Someone is scanning port 123 through the UDP. But he does this through the global network directly to my local network. How is this possible? How to stop him?

*em0 is down*
defaultrouter = "10.0.0.1"
This is pfsense local ip.

He is going from another country:
80.241.0.72:123(Kazakhstan) -> pfsense(10.0.0.1) -> 10.0.0.70


----------



## gpw928 (Jan 27, 2020)

I'm not particularly familiar with pfSense, but UDP port 123 is for the NTP protocol as used by the NTP daemon.

I'm guessing that pfSense is blocking the establishment of connections to public NTP servers on the Internet like ntp.nic.kz.

`ntpq -pn` on host 10.0.0.70 will probably identify 80.241.0.72 as a remote NTP server.

The resolution would generally be either to configure host 10.0.0.70 to use the pfSense firewall itself as the (only) NTP server (and allow it access to the Internet time servers); or to configure the pfSense firewall to allow NTP "connections" intiated from inside your network.


----------



## LVLouisCyphre (Jan 27, 2020)

gpw928 addressed it, I'm going to elaborate further.

This is not scanning but routine NTP traffic.  80.241.0.72 is ntp.nic.kz; a public NTP server, probably in your region.





_*You can't effectively construct a firewall unless you know what you're blocking and why.*_ 
Know your commonly used TCP/UDP ports or services.

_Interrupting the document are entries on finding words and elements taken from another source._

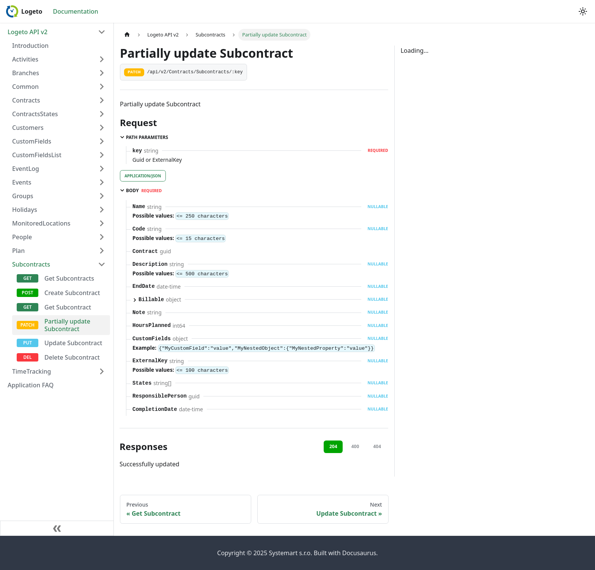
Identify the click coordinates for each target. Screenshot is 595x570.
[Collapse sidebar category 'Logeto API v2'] (101, 32)
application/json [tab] (142, 175)
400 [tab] (355, 446)
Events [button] (21, 182)
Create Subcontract (72, 293)
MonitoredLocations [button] (41, 223)
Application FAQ (31, 385)
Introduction (30, 45)
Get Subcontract (67, 307)
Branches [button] (25, 73)
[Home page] (127, 35)
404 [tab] (377, 446)
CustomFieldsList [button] (36, 155)
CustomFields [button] (31, 141)
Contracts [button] (26, 100)
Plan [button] (18, 250)
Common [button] (25, 86)
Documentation (75, 11)
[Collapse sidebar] (57, 528)
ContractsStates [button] (35, 114)
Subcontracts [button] (31, 264)
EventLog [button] (25, 168)
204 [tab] (333, 446)
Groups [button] (22, 196)
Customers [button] (28, 127)
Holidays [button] (24, 209)
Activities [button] (25, 59)
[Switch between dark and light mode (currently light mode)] (583, 11)
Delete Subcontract (72, 357)
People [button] (22, 237)
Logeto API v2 (27, 32)
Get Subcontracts (69, 278)
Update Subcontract (73, 343)
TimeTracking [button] (31, 371)
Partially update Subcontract (67, 325)
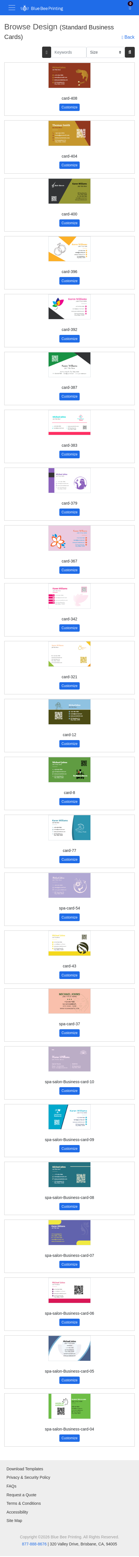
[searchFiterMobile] (46, 52)
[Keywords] (68, 52)
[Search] (130, 52)
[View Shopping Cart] (130, 7)
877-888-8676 (34, 1544)
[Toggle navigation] (11, 7)
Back (128, 37)
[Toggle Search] (120, 7)
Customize (70, 107)
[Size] (105, 52)
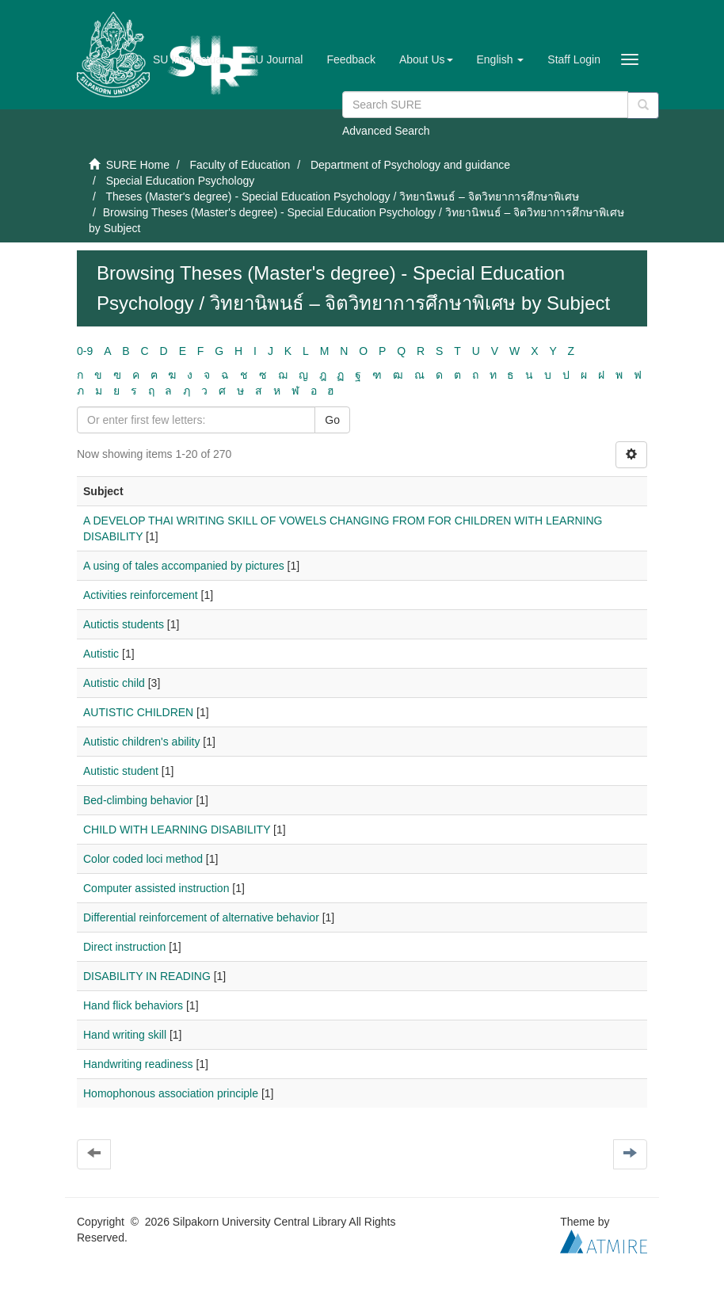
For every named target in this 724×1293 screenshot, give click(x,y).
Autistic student (120, 771)
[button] (426, 59)
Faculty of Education (239, 164)
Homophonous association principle (170, 1093)
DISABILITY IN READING (147, 976)
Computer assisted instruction (156, 888)
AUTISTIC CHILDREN (138, 712)
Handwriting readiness (138, 1064)
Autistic (101, 653)
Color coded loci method (143, 858)
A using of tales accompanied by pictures (183, 565)
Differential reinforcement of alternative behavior (201, 917)
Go (332, 420)
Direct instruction (124, 946)
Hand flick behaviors (133, 1005)
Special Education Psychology (180, 180)
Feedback (350, 59)
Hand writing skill (124, 1034)
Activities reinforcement (140, 595)
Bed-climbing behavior (138, 800)
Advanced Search (386, 130)
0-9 (85, 351)
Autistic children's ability (141, 741)
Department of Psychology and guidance (410, 164)
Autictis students (123, 624)
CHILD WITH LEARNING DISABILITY (176, 829)
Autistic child (114, 683)
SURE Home (138, 164)
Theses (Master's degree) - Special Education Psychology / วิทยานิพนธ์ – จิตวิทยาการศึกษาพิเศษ (341, 196)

I'm from an much older school generation of *nix admins and users were you could `finger user@somedomain` someone across the world, now that's rarely happening.  We're talking about the SLIP and 10BASE5 days.  I have finger enabled on my systems for my clients that can access it through SSH or VPN to my internal network for support contact purposes.

I've built firewalls for decades, I have my pretty much canned policies, rules and traffic shaping from my tenure in the business to protect both *nix and Windows machines and adapt them accordingly when new threats occur.

If your log is being filled with traffic then you may be having an issue with routine traffic such as NTP.

NTP is a common protocol that's typically allowed through firewalls.  Internal machines regardless of OS if they use NTP will attempt to poll a regional NTP server if you have NTP enabled unless you configure it otherwise.

Either allow NTP only to your FreeBSD (based) box or cluster that's your firewall or allow it through to all hosts on your internal network.  If you block it to your intranet, configure your firewall to be your intranet NTP server.  There are NTP DDoS attacks.

What you do is pick an NTP server or a pool and use it and construct an ACL for your specific NTP servers for your network; see ntp.org for more information.


----------



## akshin (Jan 27, 2020)

Thank you all.


----------